ROANOKE TIMES

                         Roanoke Times
                 Copyright (c) 1995, Landmark Communications, Inc.

DATE: MONDAY, August 9, 1993                   TAG: 9308090073
SECTION: VIRGINIA                    PAGE: C3   EDITION: STATE 
SOURCE: Associated Press
DATELINE:                                 LENGTH: Medium


CRAB STUDY SEEKS KEY TO IMPROVING HARVESTS

State and federal agencies have spent more than $2 million in the last four years to come up with an accurate count of Chesapeake Bay blue crabs for use to set harvest limits in 1995.

At the same time, scientists are studying the blue crabs' life cycle to keep numbers plentiful in the bay.

Scientists are perfecting their counting methods, but last year they predicted the harvest would be poor, and it was the worst in a decade. This year's prediction calls for a somewhat better harvest.

In recent years, blue crab harvests have varied widely, ranging from 53 million to nearly 100 million pounds with values up to about $40 million.

Females mate once, in the hours before growing their final shell. For years, the crab seemed invulnerable because each female produces millions of eggs whose survival was thought to depend solely on climate forces such as currents. But recent research at the Virginia Institute of Marine Science found for the first time that the number of young hinges partly on the supply of adults.

That "means you can overfish them," Bill Goldsborough, a fisheries scientist with the Chesapeake Bay Foundation, told The Washington Post.

The dredge survey used for the count also found that crabs live in a wider variety of places around the bay than previously believed.

"People basically thought female crabs were in the lower part of the bay in the wintertime," said Brian Rothschild, a University of Maryland scientist and survey leader. "What we found were crabs were distributed all over the bay."

The count takes place in the cold months - December, January and February - when crabs rest in the bottom mud throughout the 4,000 square miles of the Chesapeake Bay and its tributaries. Dredges drag the bottom at 1,500 locations and sort the catch by number, size and sex.

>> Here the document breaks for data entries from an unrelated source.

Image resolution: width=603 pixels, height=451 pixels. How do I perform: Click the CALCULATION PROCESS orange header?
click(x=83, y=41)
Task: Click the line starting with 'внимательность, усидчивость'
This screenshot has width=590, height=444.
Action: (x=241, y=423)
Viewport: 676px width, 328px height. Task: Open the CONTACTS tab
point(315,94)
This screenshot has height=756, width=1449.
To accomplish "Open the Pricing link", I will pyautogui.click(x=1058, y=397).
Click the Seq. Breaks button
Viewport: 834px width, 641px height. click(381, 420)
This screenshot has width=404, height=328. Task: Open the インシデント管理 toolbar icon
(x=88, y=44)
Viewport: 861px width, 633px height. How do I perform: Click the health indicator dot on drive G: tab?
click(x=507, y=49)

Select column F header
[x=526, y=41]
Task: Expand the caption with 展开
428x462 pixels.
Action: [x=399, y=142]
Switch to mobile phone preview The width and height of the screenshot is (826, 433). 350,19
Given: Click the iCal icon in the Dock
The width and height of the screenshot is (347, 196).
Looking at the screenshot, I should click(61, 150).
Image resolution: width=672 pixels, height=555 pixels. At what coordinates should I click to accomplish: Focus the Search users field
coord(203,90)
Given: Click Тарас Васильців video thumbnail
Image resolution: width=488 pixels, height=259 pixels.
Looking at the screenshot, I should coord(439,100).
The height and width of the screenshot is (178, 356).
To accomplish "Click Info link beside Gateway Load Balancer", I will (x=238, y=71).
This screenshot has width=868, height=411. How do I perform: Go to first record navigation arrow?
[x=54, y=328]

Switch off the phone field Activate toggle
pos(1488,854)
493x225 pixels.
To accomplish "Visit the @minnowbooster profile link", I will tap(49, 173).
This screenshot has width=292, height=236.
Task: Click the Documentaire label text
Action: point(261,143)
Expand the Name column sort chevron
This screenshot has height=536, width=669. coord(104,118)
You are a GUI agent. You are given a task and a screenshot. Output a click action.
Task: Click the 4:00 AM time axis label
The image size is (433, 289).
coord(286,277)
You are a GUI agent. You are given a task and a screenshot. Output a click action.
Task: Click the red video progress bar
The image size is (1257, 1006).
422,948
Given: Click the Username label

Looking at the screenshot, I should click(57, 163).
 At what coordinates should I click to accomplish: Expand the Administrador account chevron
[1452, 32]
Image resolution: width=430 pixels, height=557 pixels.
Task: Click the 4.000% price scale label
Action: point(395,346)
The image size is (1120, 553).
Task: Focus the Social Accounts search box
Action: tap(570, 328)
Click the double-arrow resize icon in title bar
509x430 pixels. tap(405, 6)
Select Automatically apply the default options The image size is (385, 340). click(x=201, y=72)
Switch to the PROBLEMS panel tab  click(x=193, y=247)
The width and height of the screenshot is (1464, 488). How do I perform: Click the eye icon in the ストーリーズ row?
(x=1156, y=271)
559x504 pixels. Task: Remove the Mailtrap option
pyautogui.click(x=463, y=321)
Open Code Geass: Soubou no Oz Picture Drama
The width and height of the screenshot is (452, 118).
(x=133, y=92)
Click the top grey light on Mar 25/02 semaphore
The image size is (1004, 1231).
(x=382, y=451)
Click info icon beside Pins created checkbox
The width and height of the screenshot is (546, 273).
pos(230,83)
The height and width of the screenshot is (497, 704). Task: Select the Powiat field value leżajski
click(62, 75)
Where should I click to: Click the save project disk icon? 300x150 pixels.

The winter dredge also is turning up young crabs hunkered down in shallow-water sea grass beds, not the deep waters they had been presumed to occupy.

Scientists at the Virginia Institute of Marine Science, the University of Maryland, and the Smithsonian's Environmental Research Center near Annapolis also are looking into the crab's life cycle to better understand how to keep numbers plentiful.

Recent studies show that crabs are vulnerable not only to one another but also to human actions, such as the construction of shoreline homes that destroy habitat.

At the Smithsonian, scientists glued small crabs to string and left them out overnight; they found that 90 percent of the small crab mortality in some areas was caused by larger crabs. At the Virginia Institute of Marine Science, marine ecologist Romuald Lipcius cut open large crabs and examined their stomach contents; 35 percent had crab remains.